■ Instructions to follow ■
Among the entries that follow, find every line with the word "agent" and list it.

(Source information begins)

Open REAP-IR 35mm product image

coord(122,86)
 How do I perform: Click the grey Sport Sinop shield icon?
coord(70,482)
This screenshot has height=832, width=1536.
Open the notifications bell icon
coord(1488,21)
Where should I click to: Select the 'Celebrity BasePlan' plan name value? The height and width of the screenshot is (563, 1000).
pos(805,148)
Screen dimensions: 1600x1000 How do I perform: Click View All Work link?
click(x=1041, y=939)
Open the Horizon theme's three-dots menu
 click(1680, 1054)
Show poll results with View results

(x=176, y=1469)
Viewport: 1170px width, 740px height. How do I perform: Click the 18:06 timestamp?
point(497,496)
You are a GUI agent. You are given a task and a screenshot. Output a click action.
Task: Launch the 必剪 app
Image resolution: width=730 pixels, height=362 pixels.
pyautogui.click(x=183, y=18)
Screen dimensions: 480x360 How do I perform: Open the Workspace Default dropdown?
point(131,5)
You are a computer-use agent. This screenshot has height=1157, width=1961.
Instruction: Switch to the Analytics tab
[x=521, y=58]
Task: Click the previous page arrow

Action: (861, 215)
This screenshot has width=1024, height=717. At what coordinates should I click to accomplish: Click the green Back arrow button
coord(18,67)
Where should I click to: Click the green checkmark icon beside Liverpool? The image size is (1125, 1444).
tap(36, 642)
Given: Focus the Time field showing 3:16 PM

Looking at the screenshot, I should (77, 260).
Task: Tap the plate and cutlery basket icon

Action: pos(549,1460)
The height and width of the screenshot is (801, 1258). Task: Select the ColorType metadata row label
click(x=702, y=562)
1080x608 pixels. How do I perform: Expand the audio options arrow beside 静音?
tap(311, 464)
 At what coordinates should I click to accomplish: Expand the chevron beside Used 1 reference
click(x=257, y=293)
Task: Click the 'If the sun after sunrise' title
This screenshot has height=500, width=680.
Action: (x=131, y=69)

(Source information ends)

■ Task solution ■
You are a GUI agent. You are given a task and a screenshot. Output a click action.
You are a computer-use agent. This screenshot has height=1157, width=1961.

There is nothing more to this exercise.